» Description of the task: Copy the lines from the one with "Viewport: 1495px width, 773px" through the last line, swapping "moon icon" for "crescent icon" and keeping everything else unchanged.
>> BEGIN Data excerpts
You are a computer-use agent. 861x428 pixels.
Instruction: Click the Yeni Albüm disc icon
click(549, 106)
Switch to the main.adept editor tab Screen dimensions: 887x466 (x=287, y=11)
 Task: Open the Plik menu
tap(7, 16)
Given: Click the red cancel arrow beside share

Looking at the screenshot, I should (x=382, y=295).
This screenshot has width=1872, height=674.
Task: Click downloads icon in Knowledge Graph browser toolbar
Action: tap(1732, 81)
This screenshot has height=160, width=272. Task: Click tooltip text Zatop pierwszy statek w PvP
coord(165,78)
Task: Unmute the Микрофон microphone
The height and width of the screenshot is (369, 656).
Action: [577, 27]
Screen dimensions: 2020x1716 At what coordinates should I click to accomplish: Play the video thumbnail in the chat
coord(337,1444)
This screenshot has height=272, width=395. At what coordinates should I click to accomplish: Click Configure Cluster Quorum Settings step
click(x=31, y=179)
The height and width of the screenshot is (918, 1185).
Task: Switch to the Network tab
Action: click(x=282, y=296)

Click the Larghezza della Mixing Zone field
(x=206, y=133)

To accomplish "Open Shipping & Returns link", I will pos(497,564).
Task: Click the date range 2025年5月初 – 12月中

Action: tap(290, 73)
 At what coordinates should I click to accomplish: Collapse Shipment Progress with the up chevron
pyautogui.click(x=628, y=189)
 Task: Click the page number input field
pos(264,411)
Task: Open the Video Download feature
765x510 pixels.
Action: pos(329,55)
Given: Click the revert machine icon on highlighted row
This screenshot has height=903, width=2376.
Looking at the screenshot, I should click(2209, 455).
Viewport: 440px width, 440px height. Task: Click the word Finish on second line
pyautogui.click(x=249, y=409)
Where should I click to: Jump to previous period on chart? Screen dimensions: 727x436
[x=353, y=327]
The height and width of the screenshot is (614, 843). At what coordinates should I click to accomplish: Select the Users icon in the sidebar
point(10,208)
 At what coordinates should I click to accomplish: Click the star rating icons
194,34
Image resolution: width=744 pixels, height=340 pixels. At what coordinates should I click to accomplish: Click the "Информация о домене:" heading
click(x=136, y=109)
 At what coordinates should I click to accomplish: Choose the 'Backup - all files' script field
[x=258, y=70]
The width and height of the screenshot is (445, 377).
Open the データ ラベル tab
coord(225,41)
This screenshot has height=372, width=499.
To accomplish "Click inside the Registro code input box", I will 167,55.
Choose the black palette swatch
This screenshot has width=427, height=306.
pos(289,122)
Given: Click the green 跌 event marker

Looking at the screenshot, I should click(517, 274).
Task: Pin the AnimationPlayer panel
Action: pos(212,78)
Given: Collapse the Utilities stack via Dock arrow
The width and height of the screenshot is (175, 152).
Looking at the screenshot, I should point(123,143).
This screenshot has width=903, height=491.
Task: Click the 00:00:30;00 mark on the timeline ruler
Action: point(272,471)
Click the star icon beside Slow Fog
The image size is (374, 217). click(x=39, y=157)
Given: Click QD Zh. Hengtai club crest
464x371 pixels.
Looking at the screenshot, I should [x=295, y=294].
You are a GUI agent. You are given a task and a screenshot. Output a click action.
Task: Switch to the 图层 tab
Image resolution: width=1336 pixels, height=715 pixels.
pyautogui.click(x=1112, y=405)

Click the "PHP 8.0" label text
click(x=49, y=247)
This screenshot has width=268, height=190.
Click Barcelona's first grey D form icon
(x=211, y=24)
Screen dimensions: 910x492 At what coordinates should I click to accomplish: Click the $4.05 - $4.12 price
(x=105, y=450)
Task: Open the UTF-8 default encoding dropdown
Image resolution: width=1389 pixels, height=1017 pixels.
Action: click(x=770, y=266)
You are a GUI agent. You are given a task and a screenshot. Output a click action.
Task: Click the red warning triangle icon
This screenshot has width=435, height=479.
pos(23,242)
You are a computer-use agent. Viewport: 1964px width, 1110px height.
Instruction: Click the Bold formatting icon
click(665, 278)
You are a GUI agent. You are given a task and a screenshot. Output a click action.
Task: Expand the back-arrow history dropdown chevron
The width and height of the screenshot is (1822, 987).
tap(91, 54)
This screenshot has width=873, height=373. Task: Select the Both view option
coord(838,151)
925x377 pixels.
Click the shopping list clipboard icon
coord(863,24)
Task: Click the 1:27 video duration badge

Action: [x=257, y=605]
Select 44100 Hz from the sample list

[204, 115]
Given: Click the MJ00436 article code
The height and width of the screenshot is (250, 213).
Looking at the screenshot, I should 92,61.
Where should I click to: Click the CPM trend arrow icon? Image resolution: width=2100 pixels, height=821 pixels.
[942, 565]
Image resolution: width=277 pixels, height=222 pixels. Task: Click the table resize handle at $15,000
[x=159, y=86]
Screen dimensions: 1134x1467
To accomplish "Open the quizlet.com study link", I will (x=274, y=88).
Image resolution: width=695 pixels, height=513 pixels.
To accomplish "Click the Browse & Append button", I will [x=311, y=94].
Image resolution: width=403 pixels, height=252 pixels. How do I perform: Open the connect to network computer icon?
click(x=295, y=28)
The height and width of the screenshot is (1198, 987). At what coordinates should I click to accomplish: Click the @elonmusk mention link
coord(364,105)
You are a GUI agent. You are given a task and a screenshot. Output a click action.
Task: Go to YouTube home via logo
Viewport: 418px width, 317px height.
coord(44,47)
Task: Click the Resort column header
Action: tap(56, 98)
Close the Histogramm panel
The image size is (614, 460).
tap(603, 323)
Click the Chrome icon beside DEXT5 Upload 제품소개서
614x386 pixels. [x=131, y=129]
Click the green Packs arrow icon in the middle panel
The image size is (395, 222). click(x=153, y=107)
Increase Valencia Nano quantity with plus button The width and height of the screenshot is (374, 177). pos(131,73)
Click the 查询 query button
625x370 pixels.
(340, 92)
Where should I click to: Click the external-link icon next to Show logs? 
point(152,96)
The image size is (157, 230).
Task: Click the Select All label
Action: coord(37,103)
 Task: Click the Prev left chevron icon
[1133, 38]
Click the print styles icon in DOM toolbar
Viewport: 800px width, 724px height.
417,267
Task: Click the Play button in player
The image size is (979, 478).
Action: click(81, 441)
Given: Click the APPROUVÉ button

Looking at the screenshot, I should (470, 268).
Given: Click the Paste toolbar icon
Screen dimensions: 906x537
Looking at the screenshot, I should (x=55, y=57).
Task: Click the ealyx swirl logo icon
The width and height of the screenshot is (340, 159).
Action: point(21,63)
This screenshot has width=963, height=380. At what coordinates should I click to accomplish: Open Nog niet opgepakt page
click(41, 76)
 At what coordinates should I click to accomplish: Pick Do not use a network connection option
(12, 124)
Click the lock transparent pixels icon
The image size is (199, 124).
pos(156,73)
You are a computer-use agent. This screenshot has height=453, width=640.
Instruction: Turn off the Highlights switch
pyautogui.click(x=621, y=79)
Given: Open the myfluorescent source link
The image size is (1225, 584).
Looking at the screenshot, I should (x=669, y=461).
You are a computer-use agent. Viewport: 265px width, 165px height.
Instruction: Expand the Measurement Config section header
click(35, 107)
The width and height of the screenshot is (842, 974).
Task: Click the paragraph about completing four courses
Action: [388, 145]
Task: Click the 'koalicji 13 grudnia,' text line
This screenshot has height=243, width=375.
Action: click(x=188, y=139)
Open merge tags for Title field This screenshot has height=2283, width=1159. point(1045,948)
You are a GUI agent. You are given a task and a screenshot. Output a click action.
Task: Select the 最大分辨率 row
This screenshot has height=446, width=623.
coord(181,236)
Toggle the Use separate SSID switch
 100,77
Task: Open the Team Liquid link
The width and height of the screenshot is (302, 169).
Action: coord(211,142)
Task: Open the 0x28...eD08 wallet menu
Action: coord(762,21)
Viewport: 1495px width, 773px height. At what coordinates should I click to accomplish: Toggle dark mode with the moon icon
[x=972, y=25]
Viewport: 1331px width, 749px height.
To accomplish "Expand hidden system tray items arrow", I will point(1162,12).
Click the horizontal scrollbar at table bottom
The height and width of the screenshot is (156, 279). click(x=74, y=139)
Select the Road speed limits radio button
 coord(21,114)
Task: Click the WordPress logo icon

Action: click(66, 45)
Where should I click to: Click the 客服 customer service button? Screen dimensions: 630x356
>> END Data excerpts
» Solution to this task:
Viewport: 1495px width, 773px height. At what coordinates should I click to accomplish: Toggle dark mode with the crescent icon
[x=972, y=25]
Viewport: 1331px width, 749px height.
To accomplish "Expand hidden system tray items arrow", I will point(1162,12).
Click the horizontal scrollbar at table bottom
The height and width of the screenshot is (156, 279). click(x=74, y=139)
Select the Road speed limits radio button
 coord(21,114)
Task: Click the WordPress logo icon

Action: click(66, 45)
Where should I click to: Click the 客服 customer service button? Screen dimensions: 630x356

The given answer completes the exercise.